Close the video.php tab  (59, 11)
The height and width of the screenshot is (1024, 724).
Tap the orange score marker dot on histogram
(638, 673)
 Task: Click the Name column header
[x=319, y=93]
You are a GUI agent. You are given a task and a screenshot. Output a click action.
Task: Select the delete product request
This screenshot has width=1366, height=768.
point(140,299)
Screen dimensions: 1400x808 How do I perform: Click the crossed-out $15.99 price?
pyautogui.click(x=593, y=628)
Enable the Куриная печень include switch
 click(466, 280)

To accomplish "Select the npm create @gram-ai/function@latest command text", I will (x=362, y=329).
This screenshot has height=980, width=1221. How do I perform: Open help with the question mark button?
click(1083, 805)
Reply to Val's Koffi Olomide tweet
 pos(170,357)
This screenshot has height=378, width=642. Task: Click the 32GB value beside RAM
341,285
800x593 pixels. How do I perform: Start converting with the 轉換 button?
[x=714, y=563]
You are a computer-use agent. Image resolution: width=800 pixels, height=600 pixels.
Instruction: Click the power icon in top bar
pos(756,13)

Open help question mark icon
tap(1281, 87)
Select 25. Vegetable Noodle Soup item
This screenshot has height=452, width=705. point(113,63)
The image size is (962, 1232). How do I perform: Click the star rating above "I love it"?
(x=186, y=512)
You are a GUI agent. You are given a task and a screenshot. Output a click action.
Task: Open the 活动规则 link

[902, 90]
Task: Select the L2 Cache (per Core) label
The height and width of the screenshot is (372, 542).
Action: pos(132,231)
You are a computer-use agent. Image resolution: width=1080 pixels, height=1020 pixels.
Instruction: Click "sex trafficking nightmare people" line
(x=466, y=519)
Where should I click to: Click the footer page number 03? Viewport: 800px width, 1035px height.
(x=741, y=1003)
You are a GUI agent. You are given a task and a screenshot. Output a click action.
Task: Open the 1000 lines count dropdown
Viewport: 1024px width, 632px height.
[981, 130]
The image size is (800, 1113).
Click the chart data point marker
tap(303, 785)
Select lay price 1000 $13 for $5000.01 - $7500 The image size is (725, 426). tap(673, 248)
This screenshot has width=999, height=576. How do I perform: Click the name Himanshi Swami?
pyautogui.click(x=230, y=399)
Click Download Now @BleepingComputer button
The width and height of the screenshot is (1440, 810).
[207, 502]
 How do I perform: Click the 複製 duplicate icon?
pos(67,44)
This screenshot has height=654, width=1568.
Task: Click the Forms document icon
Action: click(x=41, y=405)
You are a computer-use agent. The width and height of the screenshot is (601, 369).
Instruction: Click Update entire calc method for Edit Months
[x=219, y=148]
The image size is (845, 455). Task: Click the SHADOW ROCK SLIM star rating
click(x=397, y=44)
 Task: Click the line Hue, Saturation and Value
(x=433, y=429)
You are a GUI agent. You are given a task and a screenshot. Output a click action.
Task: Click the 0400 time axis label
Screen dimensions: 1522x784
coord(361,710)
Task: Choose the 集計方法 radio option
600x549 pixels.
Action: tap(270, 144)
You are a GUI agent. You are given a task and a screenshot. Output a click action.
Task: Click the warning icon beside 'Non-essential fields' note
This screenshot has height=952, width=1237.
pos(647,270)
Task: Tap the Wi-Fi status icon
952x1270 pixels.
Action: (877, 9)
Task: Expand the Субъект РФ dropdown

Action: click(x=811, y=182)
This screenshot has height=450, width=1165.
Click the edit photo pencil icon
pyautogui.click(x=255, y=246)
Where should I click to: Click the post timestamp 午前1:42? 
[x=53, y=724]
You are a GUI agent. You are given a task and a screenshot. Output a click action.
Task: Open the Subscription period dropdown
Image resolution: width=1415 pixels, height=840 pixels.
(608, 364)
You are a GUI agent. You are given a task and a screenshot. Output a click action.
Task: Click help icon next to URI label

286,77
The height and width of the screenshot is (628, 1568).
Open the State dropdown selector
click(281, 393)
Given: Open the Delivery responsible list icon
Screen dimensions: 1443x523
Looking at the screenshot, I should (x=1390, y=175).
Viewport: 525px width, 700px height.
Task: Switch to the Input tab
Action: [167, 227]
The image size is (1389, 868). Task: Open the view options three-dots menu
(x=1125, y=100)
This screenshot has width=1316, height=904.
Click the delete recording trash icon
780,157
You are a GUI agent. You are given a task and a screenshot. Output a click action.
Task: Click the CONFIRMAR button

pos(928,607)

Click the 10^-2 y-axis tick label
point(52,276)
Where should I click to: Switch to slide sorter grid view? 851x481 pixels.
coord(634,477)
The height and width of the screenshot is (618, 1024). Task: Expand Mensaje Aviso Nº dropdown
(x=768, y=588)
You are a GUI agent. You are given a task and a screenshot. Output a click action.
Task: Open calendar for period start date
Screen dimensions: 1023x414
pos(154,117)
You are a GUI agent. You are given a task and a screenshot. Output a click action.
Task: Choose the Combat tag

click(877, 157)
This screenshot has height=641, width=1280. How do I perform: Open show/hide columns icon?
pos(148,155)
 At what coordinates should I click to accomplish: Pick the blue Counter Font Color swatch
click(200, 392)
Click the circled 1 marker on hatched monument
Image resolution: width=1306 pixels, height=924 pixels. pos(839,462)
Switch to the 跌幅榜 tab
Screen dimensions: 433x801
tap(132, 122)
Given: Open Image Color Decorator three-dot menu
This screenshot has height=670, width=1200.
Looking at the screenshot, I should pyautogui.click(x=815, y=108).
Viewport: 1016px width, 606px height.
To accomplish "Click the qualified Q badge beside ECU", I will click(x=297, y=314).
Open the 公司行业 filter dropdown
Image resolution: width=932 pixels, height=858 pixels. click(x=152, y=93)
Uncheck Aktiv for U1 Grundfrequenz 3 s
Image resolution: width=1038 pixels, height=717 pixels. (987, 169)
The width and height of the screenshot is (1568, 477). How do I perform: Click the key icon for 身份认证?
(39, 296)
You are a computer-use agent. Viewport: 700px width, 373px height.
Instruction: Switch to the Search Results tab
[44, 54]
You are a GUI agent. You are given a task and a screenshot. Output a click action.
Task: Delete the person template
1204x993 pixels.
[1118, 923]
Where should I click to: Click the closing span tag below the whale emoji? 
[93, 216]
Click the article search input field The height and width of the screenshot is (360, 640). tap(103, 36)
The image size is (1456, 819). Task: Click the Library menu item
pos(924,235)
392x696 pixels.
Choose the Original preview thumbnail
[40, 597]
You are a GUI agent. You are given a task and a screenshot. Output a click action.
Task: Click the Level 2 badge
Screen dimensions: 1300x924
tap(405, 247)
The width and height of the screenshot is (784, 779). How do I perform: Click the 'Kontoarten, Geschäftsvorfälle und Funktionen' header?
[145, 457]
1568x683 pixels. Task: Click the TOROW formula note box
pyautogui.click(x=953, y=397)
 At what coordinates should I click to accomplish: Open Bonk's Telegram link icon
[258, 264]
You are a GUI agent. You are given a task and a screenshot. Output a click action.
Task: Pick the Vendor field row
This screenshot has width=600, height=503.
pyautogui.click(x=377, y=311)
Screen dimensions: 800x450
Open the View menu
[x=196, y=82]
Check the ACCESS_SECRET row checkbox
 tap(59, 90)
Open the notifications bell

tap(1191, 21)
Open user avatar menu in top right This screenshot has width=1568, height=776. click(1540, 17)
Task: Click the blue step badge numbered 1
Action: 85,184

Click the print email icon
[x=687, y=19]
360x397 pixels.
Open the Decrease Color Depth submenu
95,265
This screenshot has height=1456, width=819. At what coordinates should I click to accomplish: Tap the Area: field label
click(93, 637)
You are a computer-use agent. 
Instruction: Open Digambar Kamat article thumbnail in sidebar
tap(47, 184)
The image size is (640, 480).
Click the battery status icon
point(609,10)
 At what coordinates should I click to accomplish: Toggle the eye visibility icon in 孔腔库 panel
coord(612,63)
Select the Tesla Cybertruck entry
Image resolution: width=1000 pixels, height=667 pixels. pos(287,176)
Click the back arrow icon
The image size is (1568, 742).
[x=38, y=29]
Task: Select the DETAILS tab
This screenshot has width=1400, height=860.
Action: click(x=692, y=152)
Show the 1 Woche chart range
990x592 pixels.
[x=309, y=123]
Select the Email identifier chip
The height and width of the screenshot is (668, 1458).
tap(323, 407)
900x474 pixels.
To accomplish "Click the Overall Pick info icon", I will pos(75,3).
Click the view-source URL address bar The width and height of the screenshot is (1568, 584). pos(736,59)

____________________

Task to complete: From the entries above, collect every line with the string "period" in it.

Exercise solution:
Task: Open the Subscription period dropdown
Task: Open calendar for period start date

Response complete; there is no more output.